→ WHAT THIS TASK INVOLVES: Please reproduce the entries that follow without a single difference.
──────
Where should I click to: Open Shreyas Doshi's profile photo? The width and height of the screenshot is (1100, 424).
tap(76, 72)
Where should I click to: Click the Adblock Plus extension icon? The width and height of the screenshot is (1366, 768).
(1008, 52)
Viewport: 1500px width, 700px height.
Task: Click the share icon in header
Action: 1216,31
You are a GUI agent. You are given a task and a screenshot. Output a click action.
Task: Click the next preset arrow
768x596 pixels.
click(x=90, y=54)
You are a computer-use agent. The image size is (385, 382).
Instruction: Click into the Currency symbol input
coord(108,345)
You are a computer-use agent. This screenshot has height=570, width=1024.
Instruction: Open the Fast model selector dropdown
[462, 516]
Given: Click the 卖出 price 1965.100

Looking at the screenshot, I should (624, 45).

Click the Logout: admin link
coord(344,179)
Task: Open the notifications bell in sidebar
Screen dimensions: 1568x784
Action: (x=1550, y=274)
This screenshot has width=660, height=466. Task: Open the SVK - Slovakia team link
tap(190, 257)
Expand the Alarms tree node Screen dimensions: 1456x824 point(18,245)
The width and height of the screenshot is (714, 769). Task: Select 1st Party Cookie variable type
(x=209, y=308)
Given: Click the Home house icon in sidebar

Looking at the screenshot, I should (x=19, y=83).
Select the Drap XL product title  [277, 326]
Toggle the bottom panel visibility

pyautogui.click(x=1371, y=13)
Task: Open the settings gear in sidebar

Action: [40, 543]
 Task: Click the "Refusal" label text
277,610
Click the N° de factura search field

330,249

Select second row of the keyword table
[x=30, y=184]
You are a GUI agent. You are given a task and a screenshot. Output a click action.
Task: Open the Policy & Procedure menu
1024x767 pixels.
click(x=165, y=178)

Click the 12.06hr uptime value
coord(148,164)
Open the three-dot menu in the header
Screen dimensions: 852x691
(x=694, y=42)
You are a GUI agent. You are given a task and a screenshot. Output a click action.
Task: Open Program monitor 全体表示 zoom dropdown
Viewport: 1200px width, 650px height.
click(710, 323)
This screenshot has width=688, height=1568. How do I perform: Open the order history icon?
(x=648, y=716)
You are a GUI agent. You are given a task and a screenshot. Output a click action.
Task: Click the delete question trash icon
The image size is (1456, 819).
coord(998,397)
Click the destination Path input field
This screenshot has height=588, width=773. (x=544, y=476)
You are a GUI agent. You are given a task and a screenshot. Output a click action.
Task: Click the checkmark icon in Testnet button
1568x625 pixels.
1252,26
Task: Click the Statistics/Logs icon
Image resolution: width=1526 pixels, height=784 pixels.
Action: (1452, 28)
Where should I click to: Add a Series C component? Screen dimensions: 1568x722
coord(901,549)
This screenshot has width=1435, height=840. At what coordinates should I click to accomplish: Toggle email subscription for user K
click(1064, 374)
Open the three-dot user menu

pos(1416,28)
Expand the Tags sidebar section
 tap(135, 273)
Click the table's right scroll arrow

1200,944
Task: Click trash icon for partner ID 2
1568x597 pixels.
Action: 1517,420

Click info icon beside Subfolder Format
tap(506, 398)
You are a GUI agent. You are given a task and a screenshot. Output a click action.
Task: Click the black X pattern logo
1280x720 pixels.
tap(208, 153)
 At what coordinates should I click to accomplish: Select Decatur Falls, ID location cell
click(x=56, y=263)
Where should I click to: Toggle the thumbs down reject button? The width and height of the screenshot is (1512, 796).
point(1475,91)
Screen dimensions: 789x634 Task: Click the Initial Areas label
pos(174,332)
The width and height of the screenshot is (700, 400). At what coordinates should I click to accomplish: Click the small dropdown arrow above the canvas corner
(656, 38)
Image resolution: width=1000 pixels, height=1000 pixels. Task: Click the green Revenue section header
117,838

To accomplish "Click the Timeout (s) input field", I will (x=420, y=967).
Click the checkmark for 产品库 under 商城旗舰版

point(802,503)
──────
→ TASK RESULT:
Where should I click to: Open Shreyas Doshi's profile photo? The width and height of the screenshot is (1100, 424).
tap(76, 72)
Where should I click to: Click the Adblock Plus extension icon? The width and height of the screenshot is (1366, 768).
(1008, 52)
Viewport: 1500px width, 700px height.
Task: Click the share icon in header
Action: 1216,31
You are a GUI agent. You are given a task and a screenshot. Output a click action.
Task: Click the next preset arrow
768x596 pixels.
click(x=90, y=54)
You are a computer-use agent. The image size is (385, 382).
Instruction: Click into the Currency symbol input
coord(108,345)
You are a computer-use agent. This screenshot has height=570, width=1024.
Instruction: Open the Fast model selector dropdown
[462, 516]
Given: Click the 卖出 price 1965.100

Looking at the screenshot, I should (624, 45).

Click the Logout: admin link
coord(344,179)
Task: Open the notifications bell in sidebar
Screen dimensions: 1568x784
Action: (x=1550, y=274)
This screenshot has width=660, height=466. Task: Open the SVK - Slovakia team link
tap(190, 257)
Expand the Alarms tree node Screen dimensions: 1456x824 point(18,245)
The width and height of the screenshot is (714, 769). Task: Select 1st Party Cookie variable type
(x=209, y=308)
Given: Click the Home house icon in sidebar

Looking at the screenshot, I should (x=19, y=83).
Select the Drap XL product title  [277, 326]
Toggle the bottom panel visibility

pyautogui.click(x=1371, y=13)
Task: Open the settings gear in sidebar

Action: [40, 543]
 Task: Click the "Refusal" label text
277,610
Click the N° de factura search field

330,249

Select second row of the keyword table
[x=30, y=184]
You are a GUI agent. You are given a task and a screenshot. Output a click action.
Task: Open the Policy & Procedure menu
1024x767 pixels.
click(x=165, y=178)

Click the 12.06hr uptime value
coord(148,164)
Open the three-dot menu in the header
Screen dimensions: 852x691
(x=694, y=42)
You are a GUI agent. You are given a task and a screenshot. Output a click action.
Task: Open Program monitor 全体表示 zoom dropdown
Viewport: 1200px width, 650px height.
click(710, 323)
This screenshot has width=688, height=1568. How do I perform: Open the order history icon?
(x=648, y=716)
You are a GUI agent. You are given a task and a screenshot. Output a click action.
Task: Click the delete question trash icon
The image size is (1456, 819).
coord(998,397)
Click the destination Path input field
This screenshot has height=588, width=773. (x=544, y=476)
You are a GUI agent. You are given a task and a screenshot. Output a click action.
Task: Click the checkmark icon in Testnet button
1568x625 pixels.
1252,26
Task: Click the Statistics/Logs icon
Image resolution: width=1526 pixels, height=784 pixels.
Action: (1452, 28)
Where should I click to: Add a Series C component? Screen dimensions: 1568x722
coord(901,549)
This screenshot has width=1435, height=840. At what coordinates should I click to accomplish: Toggle email subscription for user K
click(1064, 374)
Open the three-dot user menu

pos(1416,28)
Expand the Tags sidebar section
 tap(135, 273)
Click the table's right scroll arrow

1200,944
Task: Click trash icon for partner ID 2
1568x597 pixels.
Action: 1517,420

Click info icon beside Subfolder Format
tap(506, 398)
You are a GUI agent. You are given a task and a screenshot. Output a click action.
Task: Click the black X pattern logo
1280x720 pixels.
tap(208, 153)
 At what coordinates should I click to accomplish: Select Decatur Falls, ID location cell
click(x=56, y=263)
Where should I click to: Toggle the thumbs down reject button? The width and height of the screenshot is (1512, 796).
point(1475,91)
Screen dimensions: 789x634 Task: Click the Initial Areas label
pos(174,332)
The width and height of the screenshot is (700, 400). At what coordinates should I click to accomplish: Click the small dropdown arrow above the canvas corner
(656, 38)
Image resolution: width=1000 pixels, height=1000 pixels. Task: Click the green Revenue section header
117,838

To accomplish "Click the Timeout (s) input field", I will (x=420, y=967).
Click the checkmark for 产品库 under 商城旗舰版

point(802,503)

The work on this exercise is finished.